Another example: click on "Republican" for both Ohio and Nevada (also unclick for Florida and North Carolina). Obama now has over two out of three of the remaining paths. I seriously doubt you'll find anyone who would argue that Obama would have even anywhere near a two in three chance of winning even if he loses both Ohio and Nevada.
posted by Flunkie at 7:52 PM on November 5, 2012


Actually, now that I think about it, there's an even easier explanation why the 84% is mere coincidence:

In the past three weeks or so, Obama's chances of winning have been calculated to be, on various days, anywhere from 61.1% to 92.2%. That's a pretty big range. Meanwhile, the "percentage of paths" has always been 84%.
posted by Flunkie at 8:42 PM on November 5, 2012


Meanwhile, the "percentage of paths" has always been 84%.

Is that true? See Silver's list of competitive states from October 31. The definition is pretty liberal: he calls a state competitive if it's within ten points.

The nine states in play according to the Times graphic are WI, NV, IA, NH, OH, CO, VA, FL, NC (from most Democratic to most Republican). The states to the left of Wisconsin have 237 electoral votes all together, and the states to the right of North Carolina have 191.

Now say that momentum shifted towards Romney in such a way as to put Pennsylvania in play and take North Carolina out. Then Obama would have 217 EV to start with; Romney would have 206; and the middle 115 would be in play:

PA (20), WI (10), NV (6), IA (6), NH (4), OH (18), CO (9), VA (13), FL (29).

Here Obama needs 53 to win, 52 to tie. There are 298 wins and 9 ties possible, out of 512 possibilities; it's generally figured that Romney wins in an electoral tie, so let's give Obama odds of 298/512 = 58% here.

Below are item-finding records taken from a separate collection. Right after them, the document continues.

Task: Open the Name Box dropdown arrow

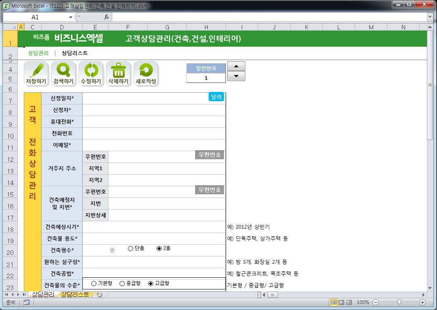Action: click(x=71, y=17)
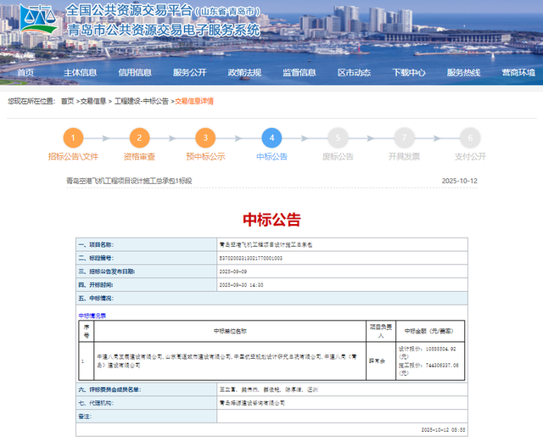Select step 3 circle 预中标公示

point(204,138)
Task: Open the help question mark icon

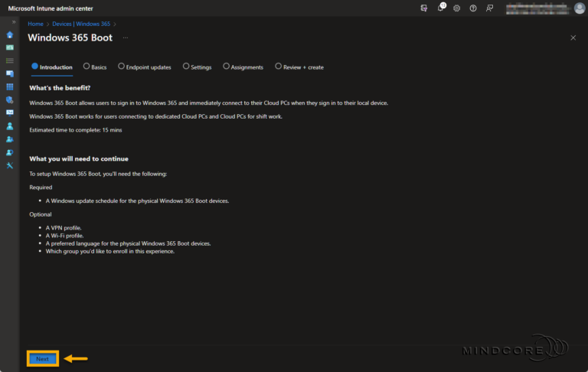Action: tap(473, 8)
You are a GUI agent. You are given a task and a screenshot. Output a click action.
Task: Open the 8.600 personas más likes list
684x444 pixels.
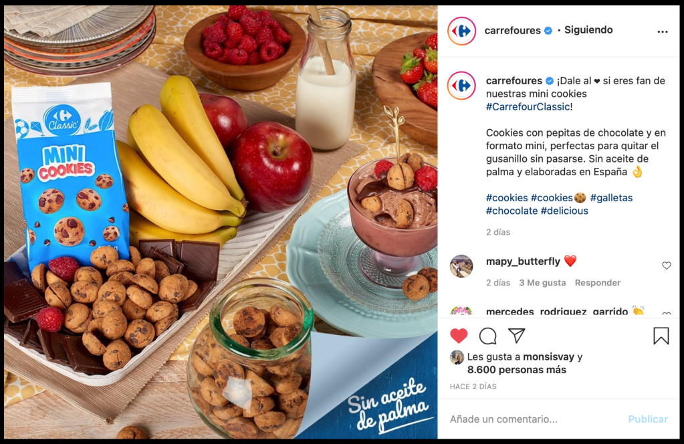516,370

Similarly, say momentum shifted towards Obama in such a way that Wisconsin was out of play but Arizona moved into play. (I'm ignoring the damn Nebraska second district.) Then Obama starts with 247, Romney with 180, and the following states are in play:

NV (6), IA (6), NH (4), OH (18), CO (9), VA (13), FL (29), NC (15), AZ (11)

There are here 479 ways for Obama to get at least the 23 EV he needs, so we give Obama odds of 479/512 = 94%.

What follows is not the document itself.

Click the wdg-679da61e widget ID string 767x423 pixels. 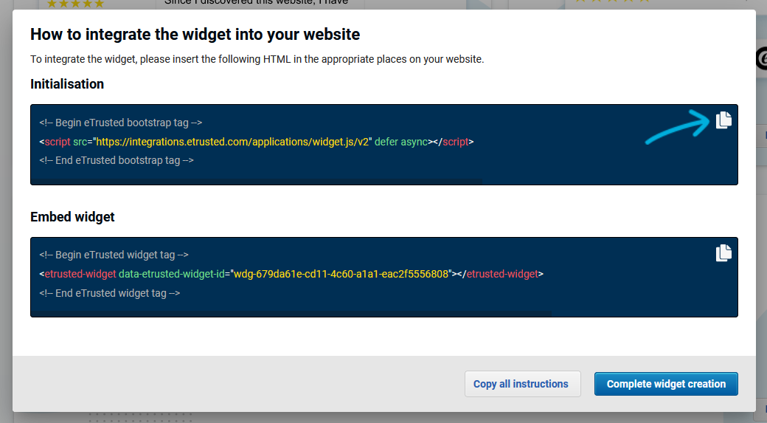click(341, 274)
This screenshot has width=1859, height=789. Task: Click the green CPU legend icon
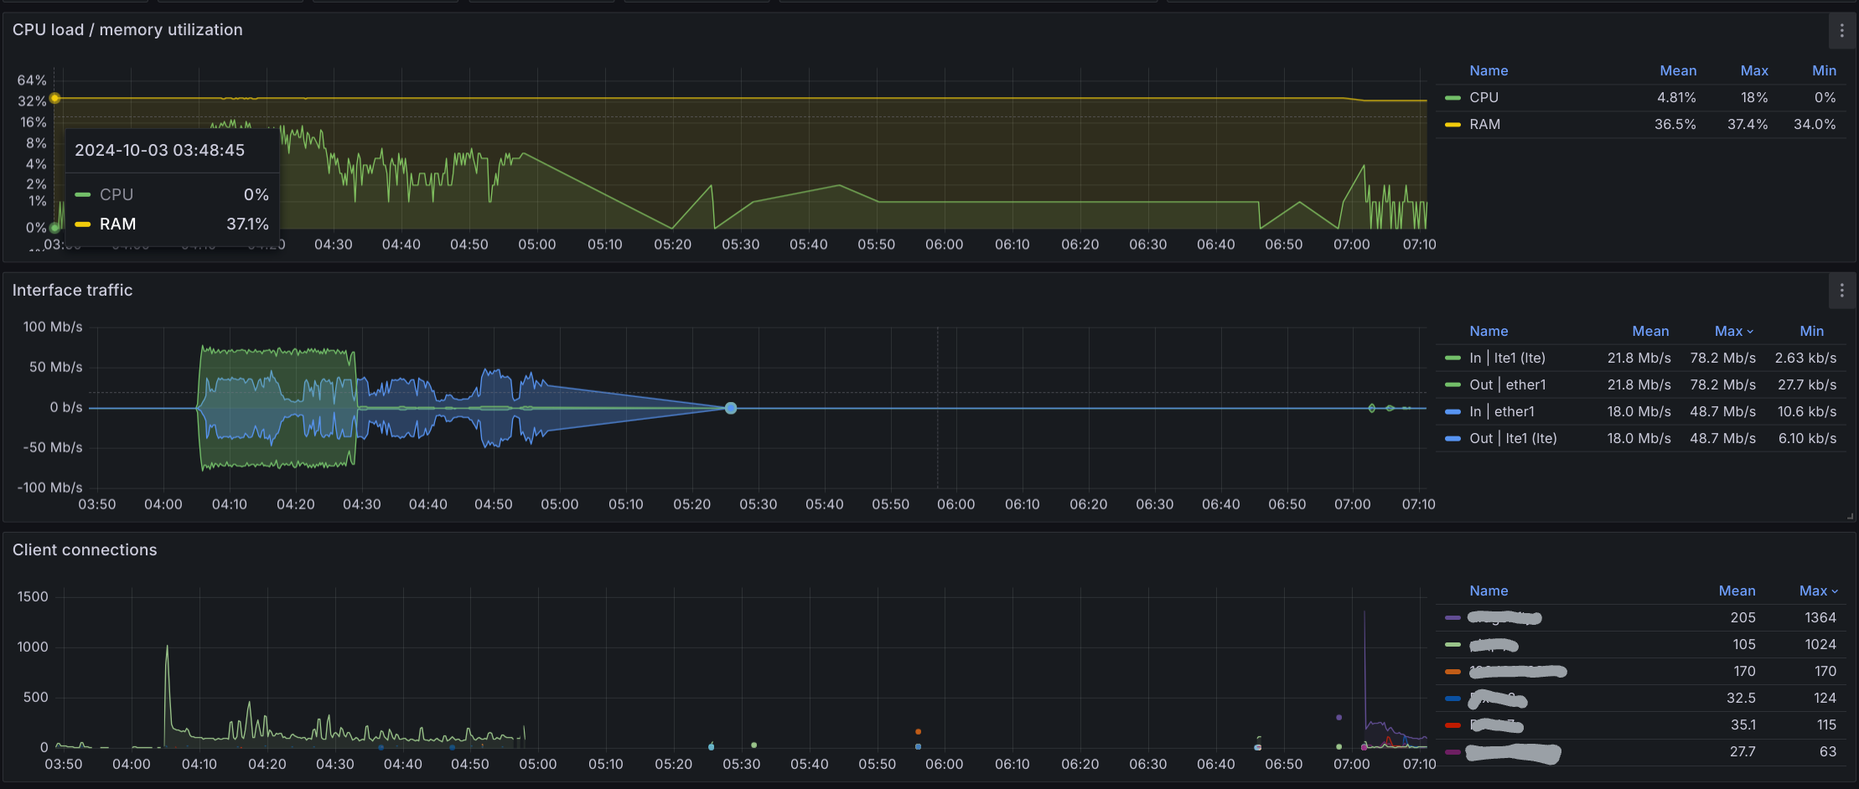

I'm not claiming this is exactly what would have happened with the percentage of paths method -- and certainly it suffers from the flaw that the answers move in discrete steps as states come into or out of play - but the answer it gives can change.
posted by madcaptenor at 9:28 PM on November 5, 2012




Sure, certainly if you consider different states, you'll get a different number. But I don't believe that over the entire course of the 61%-92% timeframe, they would have considered different states (assuming they would always consider the same number of states), and thus they would have gotten that same 84% number for every day in that range.

I may be wrong about that (I don't think I am, but maybe), but at the very least they certainly wouldn't have considered different states on October 31. Silver gave Obama a 79% chance on October 31, as opposed to 92% now, with the same states being the ones that would have been considered. That's a significant difference, especially over the span of less than a week.

In any case, if you don't like that argument, there's still the "just play around with it" argument. It considers Florida and North Carolina to be significantly more "must win" for Obama than it considers Ohio and Nevada to be, which is pretty unequivocally the opposite of reality - Obama can win pretty handily even while losing FL and NC, whereas if he loses OH and NV, he's likely toast.

The reason it takes this seriously wrong position is merely because FL plus NC have 44 votes, whereas OH plus NV only have 24; unfortunately, that's not a good reason to take that position.